This depends on the line of business
"The evolution shouldn’t come as a surprise: the IT department is increasingly being seen as a profit rather than a cost centre with IT budgets commonly split between keeping the lights on and spend on innovation and revenue-generating projects."
It's a profit center only if your company is in the business of producing IT products or services. Otherwise it's a tool your company uses to perform their revenue generating functions. Yes, your IT systems can provide the latter organizations with a strategic advantage over your competition. In much the same way as an auto repair shop can excell by having higher quality and/or more capable tools.
Not the most important job in the IT process. Unless IT products/services are yor companies line of business. Its the process owning manager that makes the cost/benefit decisions on which tools to invest in and when to upgrade or replace those tools. These decisions need to be made with the support and operating costs of the legacy systems in mind. Which is where contributions from the operations (admins) as well as development (project) sides of the house need to be balanced against the user's cost/benefits.
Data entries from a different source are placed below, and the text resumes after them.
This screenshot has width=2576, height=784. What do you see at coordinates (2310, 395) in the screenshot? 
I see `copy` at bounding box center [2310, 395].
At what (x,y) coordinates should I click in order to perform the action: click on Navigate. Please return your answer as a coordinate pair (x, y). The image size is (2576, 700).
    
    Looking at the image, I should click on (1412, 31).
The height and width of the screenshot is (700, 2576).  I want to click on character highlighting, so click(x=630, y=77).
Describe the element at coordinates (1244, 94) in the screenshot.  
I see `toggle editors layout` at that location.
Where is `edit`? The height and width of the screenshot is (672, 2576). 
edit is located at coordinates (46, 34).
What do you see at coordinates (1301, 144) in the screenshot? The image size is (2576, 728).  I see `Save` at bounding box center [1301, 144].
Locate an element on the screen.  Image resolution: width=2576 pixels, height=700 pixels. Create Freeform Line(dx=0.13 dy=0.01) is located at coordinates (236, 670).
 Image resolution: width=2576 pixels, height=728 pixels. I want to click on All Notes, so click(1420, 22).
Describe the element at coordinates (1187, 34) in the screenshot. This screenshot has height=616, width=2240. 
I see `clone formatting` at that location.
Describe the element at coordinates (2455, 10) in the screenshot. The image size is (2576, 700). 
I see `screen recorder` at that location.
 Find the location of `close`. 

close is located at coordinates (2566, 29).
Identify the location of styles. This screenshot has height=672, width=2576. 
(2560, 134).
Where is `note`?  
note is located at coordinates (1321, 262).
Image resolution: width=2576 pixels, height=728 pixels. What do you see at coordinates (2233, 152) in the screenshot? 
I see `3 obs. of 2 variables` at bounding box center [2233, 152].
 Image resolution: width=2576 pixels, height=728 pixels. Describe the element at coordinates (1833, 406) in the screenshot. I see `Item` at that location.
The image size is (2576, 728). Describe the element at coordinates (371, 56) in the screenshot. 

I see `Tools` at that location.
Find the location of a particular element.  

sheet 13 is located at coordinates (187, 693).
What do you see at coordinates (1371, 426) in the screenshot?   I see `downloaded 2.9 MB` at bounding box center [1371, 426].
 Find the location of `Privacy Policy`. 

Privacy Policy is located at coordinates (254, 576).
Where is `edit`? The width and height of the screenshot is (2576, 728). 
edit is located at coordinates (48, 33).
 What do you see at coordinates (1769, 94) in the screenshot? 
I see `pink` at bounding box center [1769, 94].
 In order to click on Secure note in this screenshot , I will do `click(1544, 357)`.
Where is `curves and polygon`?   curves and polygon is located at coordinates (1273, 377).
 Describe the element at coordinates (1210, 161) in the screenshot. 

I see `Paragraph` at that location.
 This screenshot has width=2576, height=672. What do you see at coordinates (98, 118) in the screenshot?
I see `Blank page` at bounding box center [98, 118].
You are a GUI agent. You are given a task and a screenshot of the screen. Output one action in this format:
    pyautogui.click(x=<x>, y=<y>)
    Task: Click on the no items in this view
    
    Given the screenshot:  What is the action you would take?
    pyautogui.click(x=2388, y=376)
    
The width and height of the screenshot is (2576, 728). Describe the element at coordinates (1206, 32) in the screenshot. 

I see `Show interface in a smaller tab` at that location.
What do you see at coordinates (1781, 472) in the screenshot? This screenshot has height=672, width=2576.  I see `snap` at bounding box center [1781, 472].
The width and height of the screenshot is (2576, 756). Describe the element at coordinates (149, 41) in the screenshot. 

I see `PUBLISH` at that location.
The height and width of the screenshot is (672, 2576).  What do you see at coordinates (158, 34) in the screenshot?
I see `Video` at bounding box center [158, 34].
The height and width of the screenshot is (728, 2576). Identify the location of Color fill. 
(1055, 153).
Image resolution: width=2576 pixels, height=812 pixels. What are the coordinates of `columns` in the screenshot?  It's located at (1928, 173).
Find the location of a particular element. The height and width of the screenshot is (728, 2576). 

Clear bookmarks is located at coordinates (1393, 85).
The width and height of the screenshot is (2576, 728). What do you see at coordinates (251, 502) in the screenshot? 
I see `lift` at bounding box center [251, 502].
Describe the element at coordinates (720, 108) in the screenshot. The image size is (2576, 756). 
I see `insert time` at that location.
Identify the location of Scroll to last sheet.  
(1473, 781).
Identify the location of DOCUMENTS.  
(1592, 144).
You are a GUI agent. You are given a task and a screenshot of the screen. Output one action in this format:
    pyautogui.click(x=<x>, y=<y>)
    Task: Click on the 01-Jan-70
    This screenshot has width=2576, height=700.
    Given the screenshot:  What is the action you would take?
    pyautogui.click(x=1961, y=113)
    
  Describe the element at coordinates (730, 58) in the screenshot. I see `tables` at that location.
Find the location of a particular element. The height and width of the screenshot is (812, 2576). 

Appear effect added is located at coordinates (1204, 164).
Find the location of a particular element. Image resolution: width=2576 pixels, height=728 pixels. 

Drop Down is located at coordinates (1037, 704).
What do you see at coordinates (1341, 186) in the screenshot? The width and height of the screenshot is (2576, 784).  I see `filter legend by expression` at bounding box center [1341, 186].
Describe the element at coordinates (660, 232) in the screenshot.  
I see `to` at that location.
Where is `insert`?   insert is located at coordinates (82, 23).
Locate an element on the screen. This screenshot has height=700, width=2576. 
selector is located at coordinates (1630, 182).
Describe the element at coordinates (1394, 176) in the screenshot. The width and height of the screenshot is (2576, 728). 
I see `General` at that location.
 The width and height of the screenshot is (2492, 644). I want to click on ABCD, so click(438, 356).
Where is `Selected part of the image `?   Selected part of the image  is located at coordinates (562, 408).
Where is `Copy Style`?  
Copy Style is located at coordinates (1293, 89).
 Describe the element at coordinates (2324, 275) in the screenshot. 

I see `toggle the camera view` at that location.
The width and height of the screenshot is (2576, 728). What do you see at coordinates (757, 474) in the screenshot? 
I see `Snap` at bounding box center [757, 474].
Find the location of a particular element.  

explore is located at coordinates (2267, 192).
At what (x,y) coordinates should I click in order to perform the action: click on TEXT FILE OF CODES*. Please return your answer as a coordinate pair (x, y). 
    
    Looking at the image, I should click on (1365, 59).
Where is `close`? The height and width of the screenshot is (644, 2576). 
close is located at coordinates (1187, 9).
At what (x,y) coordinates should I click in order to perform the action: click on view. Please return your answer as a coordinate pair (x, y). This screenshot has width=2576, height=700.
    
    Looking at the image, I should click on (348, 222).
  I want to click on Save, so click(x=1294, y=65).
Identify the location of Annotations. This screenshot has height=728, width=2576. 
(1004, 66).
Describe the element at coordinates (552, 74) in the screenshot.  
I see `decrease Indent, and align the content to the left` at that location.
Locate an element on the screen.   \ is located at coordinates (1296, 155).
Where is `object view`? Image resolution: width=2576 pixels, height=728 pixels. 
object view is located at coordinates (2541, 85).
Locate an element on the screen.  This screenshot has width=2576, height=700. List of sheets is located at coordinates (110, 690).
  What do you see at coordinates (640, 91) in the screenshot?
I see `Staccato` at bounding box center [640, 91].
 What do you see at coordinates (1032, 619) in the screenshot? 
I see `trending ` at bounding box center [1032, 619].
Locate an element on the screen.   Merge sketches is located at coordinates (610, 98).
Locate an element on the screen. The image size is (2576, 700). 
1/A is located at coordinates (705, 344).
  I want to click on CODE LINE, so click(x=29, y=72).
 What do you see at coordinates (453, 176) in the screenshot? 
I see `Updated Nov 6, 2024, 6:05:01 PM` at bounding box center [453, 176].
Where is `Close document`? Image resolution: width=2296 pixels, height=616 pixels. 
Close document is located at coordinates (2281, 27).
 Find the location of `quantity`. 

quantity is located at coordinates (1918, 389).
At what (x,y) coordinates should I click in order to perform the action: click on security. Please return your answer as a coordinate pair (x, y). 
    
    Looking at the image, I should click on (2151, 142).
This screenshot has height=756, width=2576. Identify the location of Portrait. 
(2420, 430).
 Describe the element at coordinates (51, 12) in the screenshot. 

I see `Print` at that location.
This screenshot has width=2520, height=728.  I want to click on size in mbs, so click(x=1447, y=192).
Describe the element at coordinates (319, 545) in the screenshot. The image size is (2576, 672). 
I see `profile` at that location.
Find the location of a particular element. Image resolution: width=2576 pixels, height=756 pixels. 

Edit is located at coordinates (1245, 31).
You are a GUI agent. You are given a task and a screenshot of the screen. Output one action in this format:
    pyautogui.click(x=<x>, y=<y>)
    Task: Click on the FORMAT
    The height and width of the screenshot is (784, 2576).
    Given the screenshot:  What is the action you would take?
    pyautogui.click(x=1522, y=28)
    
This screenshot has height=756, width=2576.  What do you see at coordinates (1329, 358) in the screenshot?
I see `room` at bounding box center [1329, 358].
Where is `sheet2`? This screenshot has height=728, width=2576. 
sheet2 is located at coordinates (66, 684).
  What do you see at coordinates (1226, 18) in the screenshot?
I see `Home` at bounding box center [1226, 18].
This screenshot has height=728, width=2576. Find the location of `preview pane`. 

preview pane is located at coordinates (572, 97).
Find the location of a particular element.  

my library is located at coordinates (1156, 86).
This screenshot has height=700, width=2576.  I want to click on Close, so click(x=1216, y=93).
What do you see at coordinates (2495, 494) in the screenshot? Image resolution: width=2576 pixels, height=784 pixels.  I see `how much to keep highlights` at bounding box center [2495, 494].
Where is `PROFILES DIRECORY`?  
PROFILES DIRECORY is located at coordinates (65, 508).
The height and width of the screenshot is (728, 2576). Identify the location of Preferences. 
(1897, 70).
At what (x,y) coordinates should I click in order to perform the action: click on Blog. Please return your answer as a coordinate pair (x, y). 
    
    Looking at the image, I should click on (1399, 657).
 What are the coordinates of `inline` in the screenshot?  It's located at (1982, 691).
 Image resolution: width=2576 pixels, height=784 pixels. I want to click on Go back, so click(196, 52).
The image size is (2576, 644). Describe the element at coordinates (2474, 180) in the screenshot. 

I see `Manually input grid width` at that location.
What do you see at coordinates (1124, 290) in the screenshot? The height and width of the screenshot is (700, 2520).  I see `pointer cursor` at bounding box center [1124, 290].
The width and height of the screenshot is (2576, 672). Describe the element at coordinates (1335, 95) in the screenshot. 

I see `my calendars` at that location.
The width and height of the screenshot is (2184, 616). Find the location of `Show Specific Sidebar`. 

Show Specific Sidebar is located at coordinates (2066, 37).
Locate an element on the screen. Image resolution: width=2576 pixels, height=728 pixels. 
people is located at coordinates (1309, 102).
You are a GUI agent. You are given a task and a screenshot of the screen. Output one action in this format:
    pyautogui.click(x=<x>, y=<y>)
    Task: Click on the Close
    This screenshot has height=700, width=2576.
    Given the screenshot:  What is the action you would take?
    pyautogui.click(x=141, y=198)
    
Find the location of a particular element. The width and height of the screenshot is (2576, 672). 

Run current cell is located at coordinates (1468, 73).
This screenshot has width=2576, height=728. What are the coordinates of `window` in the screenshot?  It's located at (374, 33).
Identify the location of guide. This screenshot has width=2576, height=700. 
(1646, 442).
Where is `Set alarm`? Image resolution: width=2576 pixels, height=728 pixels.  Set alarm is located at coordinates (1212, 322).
All too often, IT systems are seen as projects that, when done, provide the project manager their little gold star, promotion and material for their CV. And once the system is delivered, its cost to the company go largely unnoticed. Untion the users or admins scream about it being crap. The smart company has someone in charge of the work process that can call for a new system to be built, even if the old one is stil functional. If that new system can produce a savings/benefit to justify the work done. On the other hand, the process owner might reccommend sticking with a clipboard and pencil on the shop floor if the shiny tablet/IT tool doesn't add value to the bottom line. The latter decision doesn't look as good on an IT manager's CV, but its a valid choice.